John Alvarado, who helps maintain the property, moved into an apartment when the complex opened. He and his wife, who has since died, found themselves on the street when the house they were living in with their daughter was sold by the relative who owned it.

Alvarado doesn’t know where he’d be without Crist and the people at St. Michael’s. “We’re all like a family,” he said. “We take care of each other. When one of us is down, we try to lift them up.”

Some 4,000 to 6,000 seniors added their names to the list to be chosen by lottery to live at Santa Angelina, two senior housing complexes under construction at Church of the Blessed Sacrament in Placentia, California. Photo: Lynette Wilson/Episcopal News Service

On either side of Church of the Blessed Sacrament in Placentia, which is nearer to Anaheim, somewhere between 4,000 and 6,000 seniors have added their names to the list to be chosen by lottery to live at Santa Angelina, two senior housing complexes with 62 affordable units on the church’s property.
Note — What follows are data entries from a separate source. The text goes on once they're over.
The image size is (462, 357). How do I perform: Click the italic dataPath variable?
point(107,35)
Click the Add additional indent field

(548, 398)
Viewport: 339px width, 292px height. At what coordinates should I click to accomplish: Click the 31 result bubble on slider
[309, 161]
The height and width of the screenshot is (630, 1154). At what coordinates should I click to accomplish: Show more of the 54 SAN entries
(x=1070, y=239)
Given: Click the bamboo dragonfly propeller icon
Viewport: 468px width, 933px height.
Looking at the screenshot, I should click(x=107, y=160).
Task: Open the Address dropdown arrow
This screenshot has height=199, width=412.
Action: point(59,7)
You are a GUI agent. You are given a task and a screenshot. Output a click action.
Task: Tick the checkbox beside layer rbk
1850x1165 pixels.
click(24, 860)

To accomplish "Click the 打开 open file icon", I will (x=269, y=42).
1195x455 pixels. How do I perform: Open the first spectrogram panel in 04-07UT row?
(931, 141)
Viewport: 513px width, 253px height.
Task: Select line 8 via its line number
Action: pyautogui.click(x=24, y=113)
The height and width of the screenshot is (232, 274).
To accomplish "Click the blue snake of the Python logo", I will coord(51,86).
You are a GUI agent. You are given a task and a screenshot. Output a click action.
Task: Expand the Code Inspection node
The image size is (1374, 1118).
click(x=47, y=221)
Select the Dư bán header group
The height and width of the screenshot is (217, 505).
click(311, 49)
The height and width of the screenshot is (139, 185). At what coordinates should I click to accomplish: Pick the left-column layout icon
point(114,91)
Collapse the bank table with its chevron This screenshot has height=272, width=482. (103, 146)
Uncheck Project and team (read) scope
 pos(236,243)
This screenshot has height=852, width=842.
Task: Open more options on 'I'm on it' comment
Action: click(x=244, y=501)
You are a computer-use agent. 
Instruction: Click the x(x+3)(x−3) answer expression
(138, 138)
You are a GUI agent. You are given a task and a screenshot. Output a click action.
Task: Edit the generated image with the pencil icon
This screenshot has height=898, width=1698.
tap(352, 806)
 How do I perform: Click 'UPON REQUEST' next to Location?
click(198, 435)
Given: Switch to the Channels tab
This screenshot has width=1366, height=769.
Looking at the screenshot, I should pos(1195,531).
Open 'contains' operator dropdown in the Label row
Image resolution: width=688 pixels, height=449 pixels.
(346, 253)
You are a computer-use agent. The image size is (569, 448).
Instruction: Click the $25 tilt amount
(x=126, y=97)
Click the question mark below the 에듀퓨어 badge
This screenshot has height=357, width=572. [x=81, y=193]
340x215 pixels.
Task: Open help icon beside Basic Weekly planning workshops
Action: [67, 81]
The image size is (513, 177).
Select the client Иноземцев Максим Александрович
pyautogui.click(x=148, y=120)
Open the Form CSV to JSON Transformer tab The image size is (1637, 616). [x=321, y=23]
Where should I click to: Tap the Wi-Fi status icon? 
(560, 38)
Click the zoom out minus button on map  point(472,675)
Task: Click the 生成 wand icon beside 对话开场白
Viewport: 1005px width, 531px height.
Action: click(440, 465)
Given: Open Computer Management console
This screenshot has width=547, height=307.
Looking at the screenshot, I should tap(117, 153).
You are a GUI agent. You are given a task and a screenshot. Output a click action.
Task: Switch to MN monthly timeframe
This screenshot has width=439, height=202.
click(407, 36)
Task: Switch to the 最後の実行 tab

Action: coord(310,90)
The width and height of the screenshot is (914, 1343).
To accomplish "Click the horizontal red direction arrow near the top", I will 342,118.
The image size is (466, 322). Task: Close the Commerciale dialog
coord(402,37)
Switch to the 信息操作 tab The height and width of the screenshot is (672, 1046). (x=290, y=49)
“There are a lot of people in Orange County forced to live with their children,” Tom Johnson, the church’s junior warden and long-time construction industry veteran, told ENS.

Blessed Sacrament operates a learning center for children ages 2 to 5. Bringing affordable housing for seniors into the mix expands the church’s mission and outreach to the community.

For Johnson, serving children and seniors represents the “simple fulfillment of Christ’s mission to put others before ourselves.”

“We have children, we have elderly people in need that are being taken care of,” he said. “The benefit for this congregation, for this church is that it starts with the children and ends with the adults’ well-being.”

When we talked to the vestry and the congregation, “Many could see themselves in that need,” senior warden Ned Bergert said.

“This is a ministry that we’re talking about. Senior citizens have such an incredible need for low-cost, affordable housing,” the Rev. Barrett Van Buren, Blessed Sacrament’s rector, said.

The project preceded Van Buren’s arrival at the church. “If it wasn’t for the leadership of these two men [Johnson and Bergert] and their countless hours and dedication, and the for the vision of the vestry …,” said Van Buren, in tears. “It takes a village.”

In August, groundbreaking took place for 66 senior apartments at St. Joseph’s in Buena Park. Orchard View Gardens will transform 1.76 acres of underutilized church land into apartment homes for seniors 62 and older who earn less than 60% of the area median income, with eight units reserved for seniors who have been homeless.

“St. Joseph’s has long desired to be part of the solution to Orange County’s housing shortage,” the Rev. Cindy Voien, St. Joseph’s rector, said at the groundbreaking. “Only adding housing stock at the affordable end of the range of rents can provide relief, and this is what our partnership is doing. We look forward to welcoming new neighbors right next to our church.”

At St. Peter’s Church in Rialto, a working-class exurb, the congregation’s dedication to affordable housing pre-dated the January 2022 arrival of the Rev. Jennifer Hughes, vicar.

“The community,” she said, “was clear in its vision all along that it was something they wanted to do.” At the time, however, to her understanding, the city’s low-density zoning ordinance hindered developers’ interests. That’s changed now, with the region’s increased sense of urgency. To Hughes’ knowledge, St. Peter’s is the only church in Rialto that’s working to become part of the city’s development plan. With the city’s and the diocese’s approval, Episcopal Communities & Services is working to find a development partner.

The congregation is “compassionate and caring,” Hughes said. “They see this project as extending that care to the larger community. They spent the early part of 2023 engaged in a weekly forum studying biblical acts of mercy: feeding the hungry, clothing the naked, caring for the sick. “[The forum] was a way of continuing to make a connection with what is a large administrative, bureaucratic project.”